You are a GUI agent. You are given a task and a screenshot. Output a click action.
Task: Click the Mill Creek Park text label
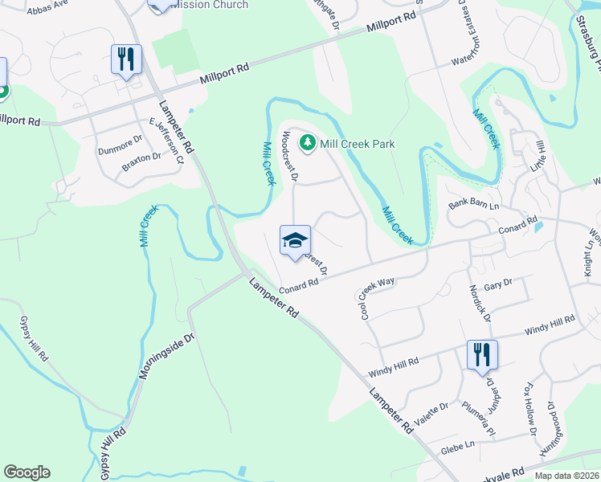pyautogui.click(x=358, y=144)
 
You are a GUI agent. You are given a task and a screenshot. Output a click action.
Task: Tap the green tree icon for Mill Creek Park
pyautogui.click(x=306, y=144)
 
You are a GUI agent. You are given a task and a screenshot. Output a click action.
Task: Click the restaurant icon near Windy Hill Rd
pyautogui.click(x=482, y=355)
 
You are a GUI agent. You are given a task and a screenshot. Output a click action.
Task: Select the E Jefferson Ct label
pyautogui.click(x=168, y=140)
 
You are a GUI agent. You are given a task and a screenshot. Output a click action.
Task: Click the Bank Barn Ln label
pyautogui.click(x=474, y=206)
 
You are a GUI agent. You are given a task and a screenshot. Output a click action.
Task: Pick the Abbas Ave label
pyautogui.click(x=48, y=10)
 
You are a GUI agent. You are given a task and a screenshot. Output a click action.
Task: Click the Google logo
pyautogui.click(x=27, y=472)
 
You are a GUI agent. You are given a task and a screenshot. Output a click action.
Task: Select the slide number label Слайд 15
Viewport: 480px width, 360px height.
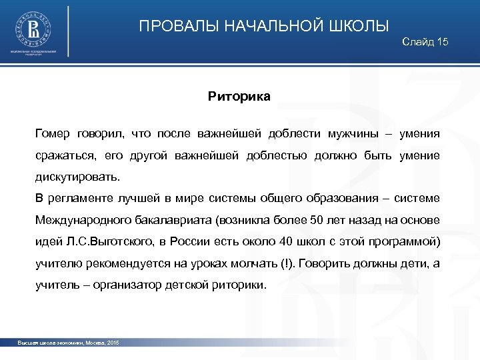425,43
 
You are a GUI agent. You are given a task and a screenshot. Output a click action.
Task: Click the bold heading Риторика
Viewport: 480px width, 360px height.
239,97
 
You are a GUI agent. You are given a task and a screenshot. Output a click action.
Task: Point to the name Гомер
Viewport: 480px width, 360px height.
53,133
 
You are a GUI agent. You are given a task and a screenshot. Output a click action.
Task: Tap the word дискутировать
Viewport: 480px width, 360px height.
78,178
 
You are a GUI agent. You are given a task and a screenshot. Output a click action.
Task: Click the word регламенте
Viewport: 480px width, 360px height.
79,199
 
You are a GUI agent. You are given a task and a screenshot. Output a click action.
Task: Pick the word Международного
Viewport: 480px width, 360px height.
82,220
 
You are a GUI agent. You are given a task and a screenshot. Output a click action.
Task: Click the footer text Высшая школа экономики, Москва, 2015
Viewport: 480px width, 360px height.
69,342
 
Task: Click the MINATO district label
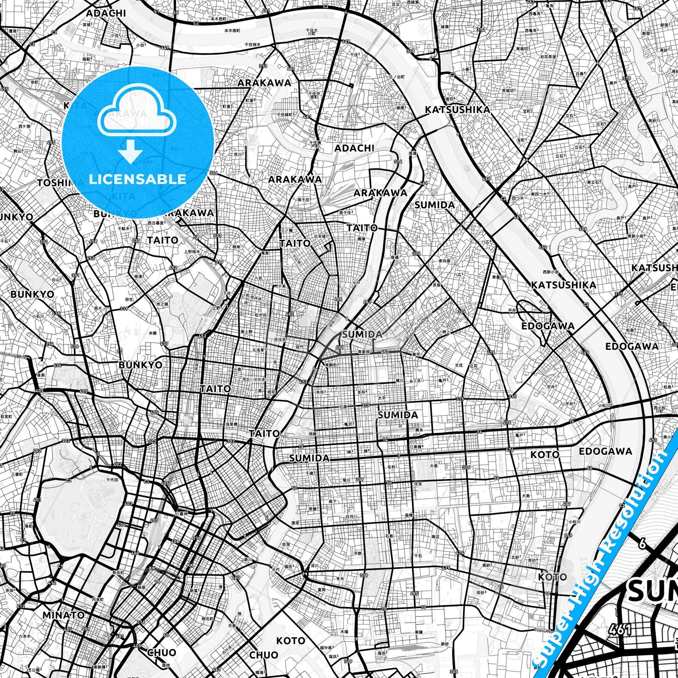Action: [x=63, y=615]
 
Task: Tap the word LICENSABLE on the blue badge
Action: [x=137, y=179]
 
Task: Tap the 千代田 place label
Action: [x=113, y=480]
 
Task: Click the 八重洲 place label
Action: [x=182, y=514]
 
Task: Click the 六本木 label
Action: [x=24, y=636]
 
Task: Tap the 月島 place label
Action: [x=232, y=625]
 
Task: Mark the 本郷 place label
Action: [x=152, y=333]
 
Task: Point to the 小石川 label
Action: [x=38, y=316]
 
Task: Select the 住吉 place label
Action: [x=418, y=483]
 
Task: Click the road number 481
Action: [x=120, y=637]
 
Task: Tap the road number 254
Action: [x=50, y=344]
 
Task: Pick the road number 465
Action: [x=414, y=594]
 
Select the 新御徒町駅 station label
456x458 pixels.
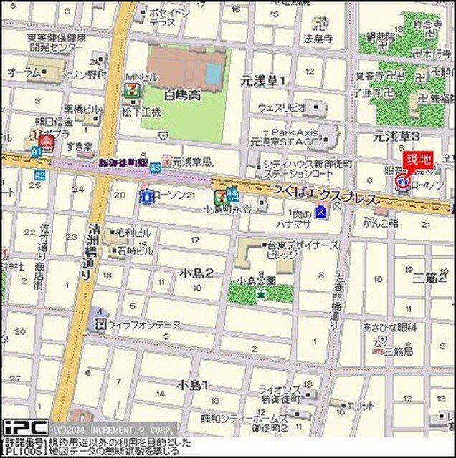123,164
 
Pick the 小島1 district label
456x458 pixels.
192,385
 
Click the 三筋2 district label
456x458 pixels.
430,278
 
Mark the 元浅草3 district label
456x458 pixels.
396,136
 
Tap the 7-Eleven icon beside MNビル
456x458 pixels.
130,90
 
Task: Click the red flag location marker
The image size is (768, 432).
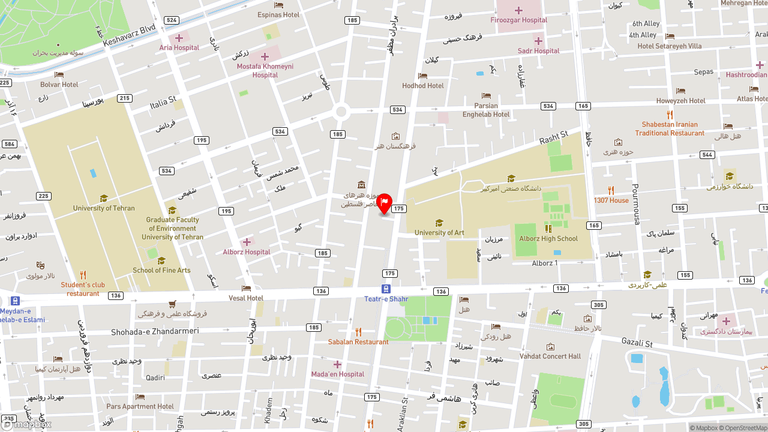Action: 384,203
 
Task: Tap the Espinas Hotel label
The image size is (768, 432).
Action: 278,14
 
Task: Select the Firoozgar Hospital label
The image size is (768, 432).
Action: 518,20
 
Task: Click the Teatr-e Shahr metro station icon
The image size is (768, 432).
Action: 386,289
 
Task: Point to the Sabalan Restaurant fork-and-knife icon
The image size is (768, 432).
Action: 358,332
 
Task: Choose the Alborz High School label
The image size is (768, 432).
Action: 548,238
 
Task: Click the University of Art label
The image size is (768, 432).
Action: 439,233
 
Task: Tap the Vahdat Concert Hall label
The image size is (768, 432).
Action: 550,356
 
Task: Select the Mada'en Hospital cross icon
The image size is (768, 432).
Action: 337,364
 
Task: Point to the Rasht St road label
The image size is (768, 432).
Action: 553,138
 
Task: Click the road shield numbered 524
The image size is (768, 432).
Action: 172,20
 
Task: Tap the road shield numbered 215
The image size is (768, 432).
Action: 124,98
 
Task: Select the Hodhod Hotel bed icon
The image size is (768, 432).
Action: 422,76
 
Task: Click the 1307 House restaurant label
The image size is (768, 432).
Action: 611,200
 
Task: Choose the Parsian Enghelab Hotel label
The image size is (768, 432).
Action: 486,110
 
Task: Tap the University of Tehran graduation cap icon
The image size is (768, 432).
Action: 104,198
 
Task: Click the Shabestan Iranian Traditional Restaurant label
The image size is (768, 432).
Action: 670,129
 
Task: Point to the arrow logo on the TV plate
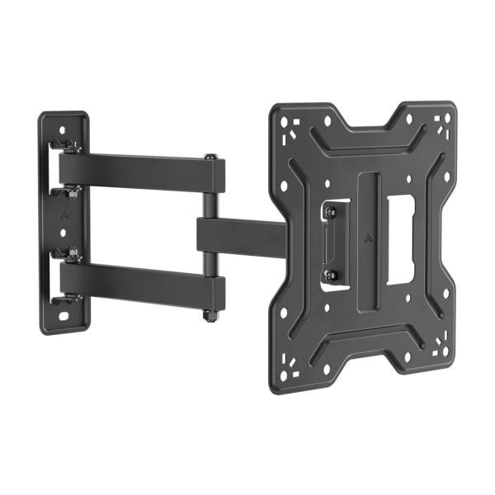(x=365, y=240)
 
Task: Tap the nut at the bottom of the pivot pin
(x=211, y=315)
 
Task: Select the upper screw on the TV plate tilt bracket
(x=331, y=212)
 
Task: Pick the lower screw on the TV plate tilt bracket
(x=331, y=274)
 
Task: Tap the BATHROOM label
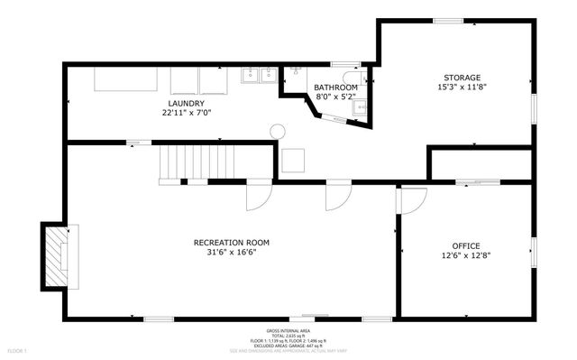(x=335, y=87)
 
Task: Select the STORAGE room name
(x=461, y=78)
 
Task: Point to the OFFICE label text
(x=465, y=245)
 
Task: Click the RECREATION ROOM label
(x=231, y=242)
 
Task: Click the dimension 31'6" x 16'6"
(x=231, y=254)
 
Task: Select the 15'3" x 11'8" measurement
(x=461, y=88)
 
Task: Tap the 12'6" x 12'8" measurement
(x=465, y=255)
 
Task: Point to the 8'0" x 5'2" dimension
(x=335, y=97)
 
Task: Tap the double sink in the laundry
(x=259, y=76)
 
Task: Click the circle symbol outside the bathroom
(x=278, y=131)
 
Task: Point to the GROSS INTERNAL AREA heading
(x=288, y=331)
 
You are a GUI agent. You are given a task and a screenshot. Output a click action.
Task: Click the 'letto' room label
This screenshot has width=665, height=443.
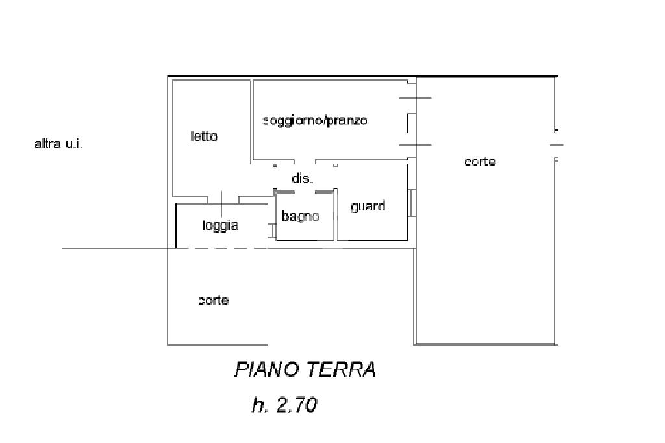[x=204, y=136]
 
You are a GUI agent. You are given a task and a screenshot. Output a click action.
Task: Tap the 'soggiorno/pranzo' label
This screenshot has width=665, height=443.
[x=314, y=121]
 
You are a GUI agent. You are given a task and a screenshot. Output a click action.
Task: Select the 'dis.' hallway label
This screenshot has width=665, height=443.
[x=302, y=179]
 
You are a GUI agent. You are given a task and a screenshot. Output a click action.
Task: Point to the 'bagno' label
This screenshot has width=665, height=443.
[x=300, y=216]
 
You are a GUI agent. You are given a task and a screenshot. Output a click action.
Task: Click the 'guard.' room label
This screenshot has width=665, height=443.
[x=370, y=207]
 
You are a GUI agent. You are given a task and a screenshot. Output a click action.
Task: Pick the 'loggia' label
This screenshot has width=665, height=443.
[x=221, y=225]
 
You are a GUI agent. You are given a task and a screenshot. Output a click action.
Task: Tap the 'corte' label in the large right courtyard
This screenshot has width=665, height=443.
[x=480, y=162]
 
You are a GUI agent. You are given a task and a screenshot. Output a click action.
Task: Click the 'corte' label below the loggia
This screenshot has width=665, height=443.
[x=214, y=301]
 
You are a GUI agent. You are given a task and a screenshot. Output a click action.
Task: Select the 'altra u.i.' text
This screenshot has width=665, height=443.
[x=58, y=144]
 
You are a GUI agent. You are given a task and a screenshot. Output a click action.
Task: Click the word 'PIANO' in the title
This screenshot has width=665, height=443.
[x=266, y=370]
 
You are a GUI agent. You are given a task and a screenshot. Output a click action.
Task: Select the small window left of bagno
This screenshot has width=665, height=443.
[x=272, y=231]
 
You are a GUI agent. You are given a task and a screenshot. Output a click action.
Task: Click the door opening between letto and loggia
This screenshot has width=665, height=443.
[x=223, y=197]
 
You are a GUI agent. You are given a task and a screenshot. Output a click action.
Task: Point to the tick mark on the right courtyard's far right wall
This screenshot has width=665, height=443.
[x=557, y=144]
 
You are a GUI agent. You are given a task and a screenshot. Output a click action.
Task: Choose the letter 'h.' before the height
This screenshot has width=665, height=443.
[x=259, y=405]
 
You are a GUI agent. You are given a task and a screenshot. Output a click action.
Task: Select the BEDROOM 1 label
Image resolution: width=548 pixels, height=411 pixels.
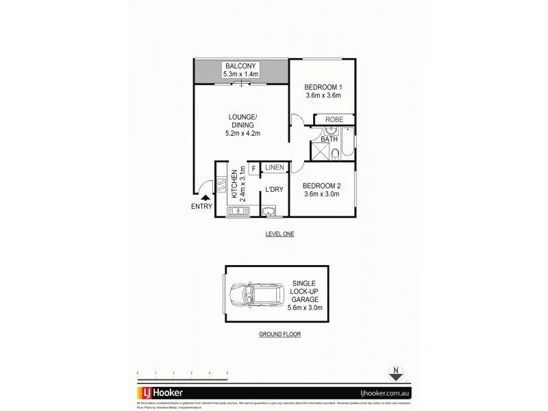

WORK INSTRUCTIONS — Rewrite the stretch from the start of the records through the line containing "pyautogui.click(x=27, y=472)", keeping every request, and raise each click coordinate in the answers by 92. Leave the pictures out of your answer.

FULL SOLUTION —
You are a GUI agent. You are given a task and a screenshot. Output a click action.
Task: Click the Mill Creek Park text label
pyautogui.click(x=450, y=236)
 
You are a GUI agent. You are given a task and a screenshot. Output a click action.
Task: Tap the green tree icon for Mill Creek Park
pyautogui.click(x=398, y=236)
 
You are a GUI agent. You are given a task and a screenshot. Output a click action.
Task: Click the restaurant icon near Windy Hill Rd
pyautogui.click(x=574, y=447)
 
You are a GUI agent. You are given a task and a screenshot. Output a click action.
Task: Select the E Jefferson Ct label
pyautogui.click(x=260, y=232)
 
You are a GUI agent. You are given a task and a screenshot. Output a click action.
Task: Click the Bank Barn Ln label
pyautogui.click(x=566, y=298)
 
You are a GUI agent. You are given a task and a screenshot. Output a click action.
Task: Pick the Abbas Ave label
pyautogui.click(x=140, y=102)
 
You are a GUI agent. You are given a task and a screenshot. Output a click action.
Task: Click the Google logo
pyautogui.click(x=119, y=564)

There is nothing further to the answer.